冬に減少傾向の献血は、全国で約1万4000人分が毎日必要と言われています。献血による血液は、必要な人にどのように届くのでしょうか。

 仙台市青葉区のアエル20階にある献血ルームアエル20は、高層階ならではの景色の良さが特徴です。

 2024年度の宮城県の献血件数を見ると、2月に減少していることが分かります。

 冬場は全国的に通常より2割ほど減少していて、背景には風邪やインフルエンザの流行などがあるようです。

 献血協力者「たぶん93回目。きょうも無事に献血できたなという感じ。自分の健康を誰かに分け与えて、誰かのために役立ってくれると考えてくれたらいいのかな」

 午前中に採血した血液は、その日の昼に回収されますがそのまま医療機関や血液を求める人に届けられるわけではありません。

 仙台市泉区にある東北ブロック血液センターには、東北6県の各献血ルームや献血バスで採血された血液が集まり24時間体制で管理と供給が行われています。

 まずは、白血球が除去されます。白血球には病原菌や異物と戦い身体を守る役割がありますが、他人の白血球が入ると発熱など様々な副作用を起こすリスクがあるため、しっかりと除去する必要があるんです。

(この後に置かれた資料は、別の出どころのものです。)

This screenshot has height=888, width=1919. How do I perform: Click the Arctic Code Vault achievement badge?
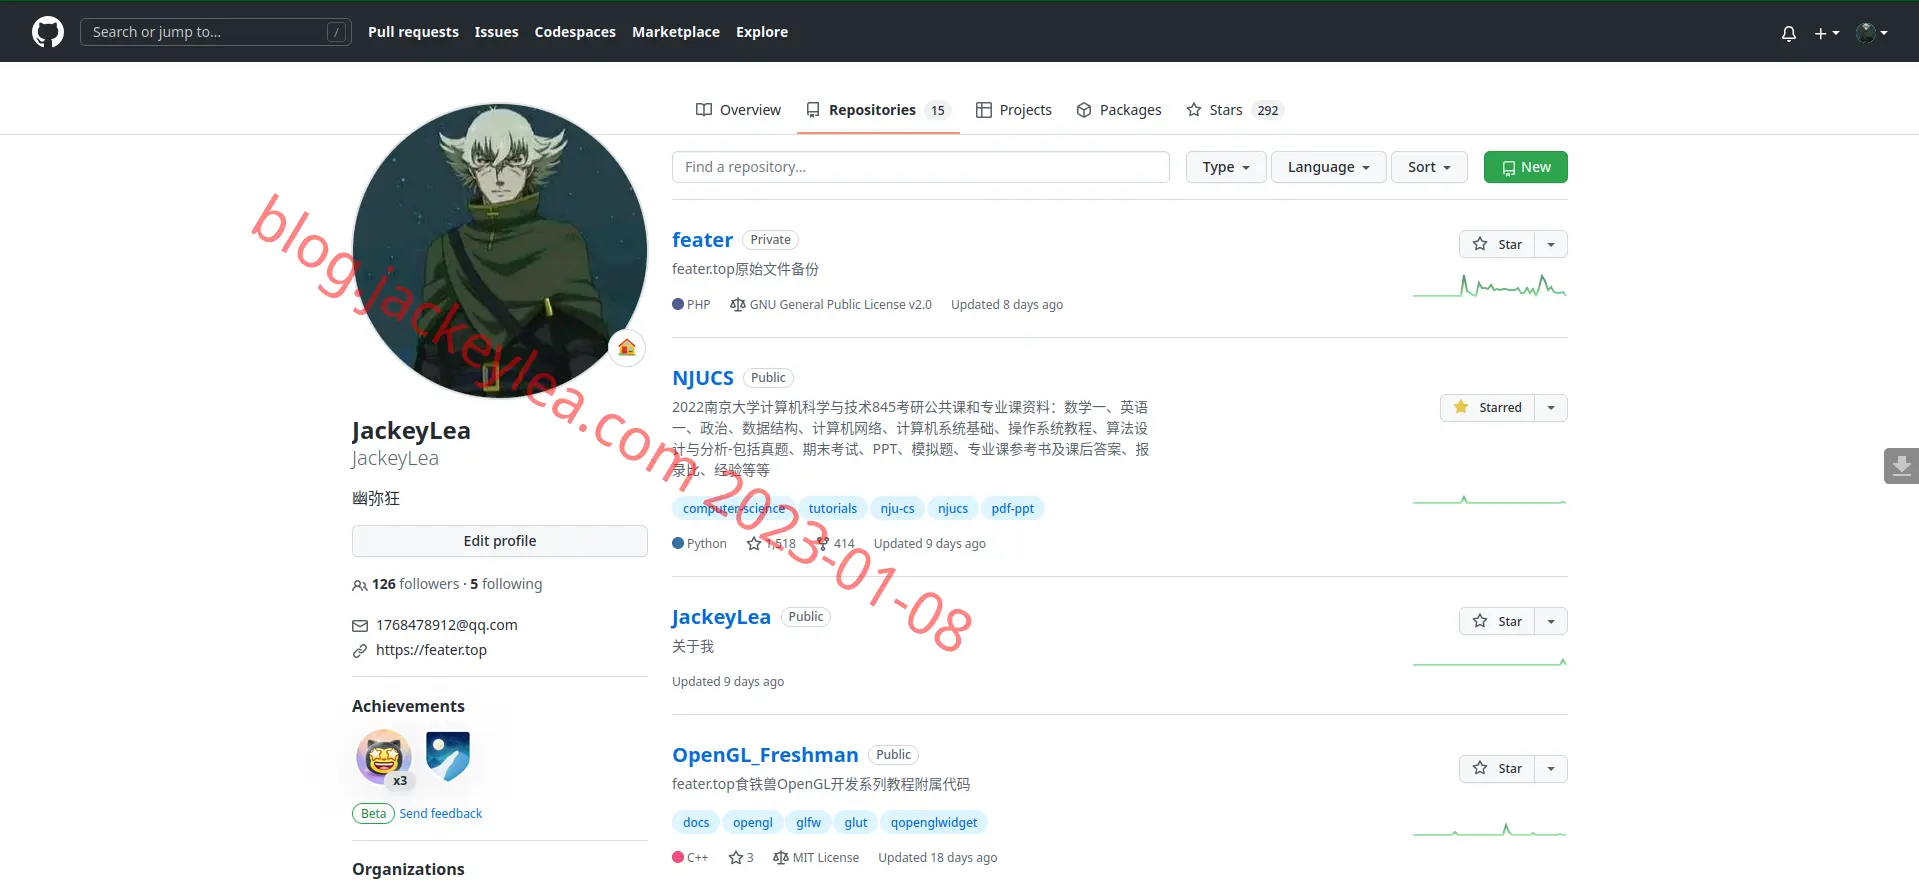[448, 756]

 東北ブロック血液センター一戸愛美製造責任者「フィルトレーションで除去した物が輸血用製剤として承認を得ている製剤になりますので、必ず白血球を除去する工程が全血由来の製剤については不可欠な作業になっています」

 更に用途別に赤血球、血しょう、血小板の成分に分ける工程のほか、改めて血液型やウイルスの検査などが行われます。

 様々な検査や工程を経てようやく、血液を必要とする人たちの元へ届けられます。

 宮城県赤十字血液センター仙台駅前出張所高橋亜希管理係長「輸血用血液は人工的に作ることも長期保存もできないので、日々医療機関で必要とされています。是非気軽に献血バスとか献血ルームに足を運んでいただければと思います」

 献血で集められた血液のうち、手術などの輸血に使われるのは半分以下で、約6割が免疫疾患や感染症の治療に使われるということです。